**EXERCISE REQUIREMENTS:**
Find every line in the rows that contains the word "green" and copy each of those lines.
Start STORED ROWS
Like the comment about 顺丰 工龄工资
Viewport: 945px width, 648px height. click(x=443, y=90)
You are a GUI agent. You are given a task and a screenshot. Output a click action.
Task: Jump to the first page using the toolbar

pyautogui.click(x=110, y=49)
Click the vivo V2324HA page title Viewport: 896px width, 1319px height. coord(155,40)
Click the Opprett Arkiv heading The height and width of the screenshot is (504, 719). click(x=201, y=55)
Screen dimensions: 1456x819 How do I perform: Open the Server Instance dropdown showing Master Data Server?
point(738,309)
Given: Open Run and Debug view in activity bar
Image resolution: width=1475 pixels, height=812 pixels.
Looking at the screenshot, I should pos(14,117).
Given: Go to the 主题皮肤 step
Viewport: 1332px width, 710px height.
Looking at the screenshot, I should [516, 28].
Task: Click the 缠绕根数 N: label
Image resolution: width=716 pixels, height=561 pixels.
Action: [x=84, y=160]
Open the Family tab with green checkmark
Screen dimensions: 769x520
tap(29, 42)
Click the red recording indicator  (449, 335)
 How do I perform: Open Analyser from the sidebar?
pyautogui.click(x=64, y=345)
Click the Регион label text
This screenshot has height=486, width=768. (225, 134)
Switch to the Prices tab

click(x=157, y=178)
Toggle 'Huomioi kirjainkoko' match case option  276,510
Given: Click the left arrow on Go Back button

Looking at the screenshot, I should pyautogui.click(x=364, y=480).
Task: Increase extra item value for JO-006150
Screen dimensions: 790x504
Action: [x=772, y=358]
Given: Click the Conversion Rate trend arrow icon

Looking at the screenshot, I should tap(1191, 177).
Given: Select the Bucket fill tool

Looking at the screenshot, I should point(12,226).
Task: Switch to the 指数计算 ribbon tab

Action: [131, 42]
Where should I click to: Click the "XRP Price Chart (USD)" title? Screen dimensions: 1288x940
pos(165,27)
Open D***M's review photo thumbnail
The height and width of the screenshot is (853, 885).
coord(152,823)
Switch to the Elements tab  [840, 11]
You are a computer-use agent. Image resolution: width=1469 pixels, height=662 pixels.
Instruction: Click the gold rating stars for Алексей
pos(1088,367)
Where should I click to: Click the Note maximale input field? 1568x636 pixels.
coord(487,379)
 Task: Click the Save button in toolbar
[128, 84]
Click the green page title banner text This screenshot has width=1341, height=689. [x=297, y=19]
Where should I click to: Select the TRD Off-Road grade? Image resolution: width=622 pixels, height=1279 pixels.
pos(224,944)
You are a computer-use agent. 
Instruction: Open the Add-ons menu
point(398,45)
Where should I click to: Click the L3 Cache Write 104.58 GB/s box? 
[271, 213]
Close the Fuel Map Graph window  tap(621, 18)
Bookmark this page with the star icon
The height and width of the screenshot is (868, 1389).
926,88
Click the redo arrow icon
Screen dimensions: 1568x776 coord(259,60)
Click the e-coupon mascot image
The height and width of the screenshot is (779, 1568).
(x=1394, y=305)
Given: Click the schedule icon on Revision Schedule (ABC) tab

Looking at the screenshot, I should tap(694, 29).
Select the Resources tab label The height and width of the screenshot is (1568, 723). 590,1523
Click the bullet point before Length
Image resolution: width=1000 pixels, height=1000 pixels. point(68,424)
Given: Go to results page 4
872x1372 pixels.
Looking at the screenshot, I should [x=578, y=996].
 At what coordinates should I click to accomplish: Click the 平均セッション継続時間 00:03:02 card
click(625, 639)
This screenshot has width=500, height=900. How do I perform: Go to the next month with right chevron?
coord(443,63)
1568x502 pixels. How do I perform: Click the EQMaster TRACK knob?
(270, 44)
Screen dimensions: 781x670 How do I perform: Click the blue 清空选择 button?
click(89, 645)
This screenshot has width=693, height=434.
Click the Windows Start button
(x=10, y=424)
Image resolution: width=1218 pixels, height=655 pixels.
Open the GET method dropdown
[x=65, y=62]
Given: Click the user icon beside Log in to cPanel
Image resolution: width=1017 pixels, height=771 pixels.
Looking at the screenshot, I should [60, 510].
End STORED ROWS
**TASK SOLUTION:**
Open the Family tab with green checkmark
Click the green page title banner text This screenshot has width=1341, height=689. [x=297, y=19]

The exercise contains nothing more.